:: Extracted text ::
----

Doctrine, QueryBuilder::setMaxResults() and collections associations are on a boat


This blog post is associated with some code that you can find here.

Today, we gonna talk about an issue with DBMS, Doctrine, QueryBuilder::setMaxResults() and collections associations. I've faced this issue while trying to optimize my code to reduce the number of SQL requests after identifying a N+1 query issue.

Some context...

I will try to simplify as much as possible, I can't leak code from my job, but imagine we have 2 entities:

  1. Pet, which contains 3 fields id, pictures (contains 0 or more Picture instances) and createdAt:
src/Core/Entity/Pet.php
<?php

namespace App\Core\Entity;

use Doctrine\Common\Collections\ArrayCollection;
use Doctrine\Common\Collections\Collection;
use Doctrine\ORM\Mapping as ORM;

/**
 * @ORM\Entity()

----

:: Problem statement ::
Carry on the blog post about Doctrine, setMaxResults() and collection associations from the point where it stops.

:: Provided records ::
----

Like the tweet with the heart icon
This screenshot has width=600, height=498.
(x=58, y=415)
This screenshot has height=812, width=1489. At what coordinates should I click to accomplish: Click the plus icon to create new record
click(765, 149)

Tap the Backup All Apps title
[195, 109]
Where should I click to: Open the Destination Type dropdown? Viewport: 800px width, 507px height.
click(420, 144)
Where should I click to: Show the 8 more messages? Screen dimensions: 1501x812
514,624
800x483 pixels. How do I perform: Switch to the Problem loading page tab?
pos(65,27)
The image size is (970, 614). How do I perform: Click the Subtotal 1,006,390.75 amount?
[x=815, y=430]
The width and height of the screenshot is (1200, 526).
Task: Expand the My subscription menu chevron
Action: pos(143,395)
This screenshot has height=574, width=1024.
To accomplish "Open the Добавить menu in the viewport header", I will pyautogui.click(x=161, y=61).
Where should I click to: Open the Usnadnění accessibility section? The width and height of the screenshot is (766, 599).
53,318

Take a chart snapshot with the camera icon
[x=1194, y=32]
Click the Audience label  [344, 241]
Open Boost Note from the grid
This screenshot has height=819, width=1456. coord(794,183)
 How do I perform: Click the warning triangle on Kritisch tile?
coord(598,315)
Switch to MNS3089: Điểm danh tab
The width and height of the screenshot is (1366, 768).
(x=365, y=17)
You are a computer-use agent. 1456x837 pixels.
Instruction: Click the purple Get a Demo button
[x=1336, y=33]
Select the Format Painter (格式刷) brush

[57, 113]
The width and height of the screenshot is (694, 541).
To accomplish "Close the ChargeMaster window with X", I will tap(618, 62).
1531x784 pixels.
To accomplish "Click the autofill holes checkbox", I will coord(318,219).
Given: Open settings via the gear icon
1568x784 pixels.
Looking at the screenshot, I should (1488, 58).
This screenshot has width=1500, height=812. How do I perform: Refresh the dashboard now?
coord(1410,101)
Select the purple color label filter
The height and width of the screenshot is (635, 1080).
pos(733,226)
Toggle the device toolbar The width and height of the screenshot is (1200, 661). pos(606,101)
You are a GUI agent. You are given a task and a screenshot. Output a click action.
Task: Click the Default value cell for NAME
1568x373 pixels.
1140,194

----

:: Expected answer ::
 * @ORM\Table(name="adoption_pet")
 */
class Pet
{
    /**
     * @ORM\Id
     * @ORM\Column(type="integer")
     * @ORM\GeneratedValue(strategy="AUTO")
     */
    protected ?int $id = null;

    /**
     * @ORM\OneToMany(targetEntity="Picture", mappedBy="pet", cascade={"all"}, orphanRemoval=true)
     */
    protected Collection $pictures;

    /**
     * @ORM\Column(type="datetime_immutable", name="created_at")
     */
    protected \DateTimeImmutable $createdAt;

    public function __construct()
    {
        $this->pictures = new ArrayCollection();
    }

    /**
     * @return int|null
     */
    public function getId(): ?int
    {
        return $this->id;
    }

    public function getPictures(): Collection
    {
        return $this->pictures;
    }

    public function addPicture(Picture $picture): void
    {
        if (!$this->pictures->contains($picture)) {
            $this->pictures->add($picture);
            $picture->setPet($this);
        }
    }

    public function setCreatedAt(\DateTimeImmutable $createdAt): void
    {
        $this->createdAt = $createdAt;
    }
}
  1. Picture, which contains 2 fields id and pet (linked to 1 Pet):
src/Core/Entity/Picture.php
<?php

namespace App\Core\Entity;

use Doctrine\ORM\Mapping as ORM;

/**
 * @ORM\Entity()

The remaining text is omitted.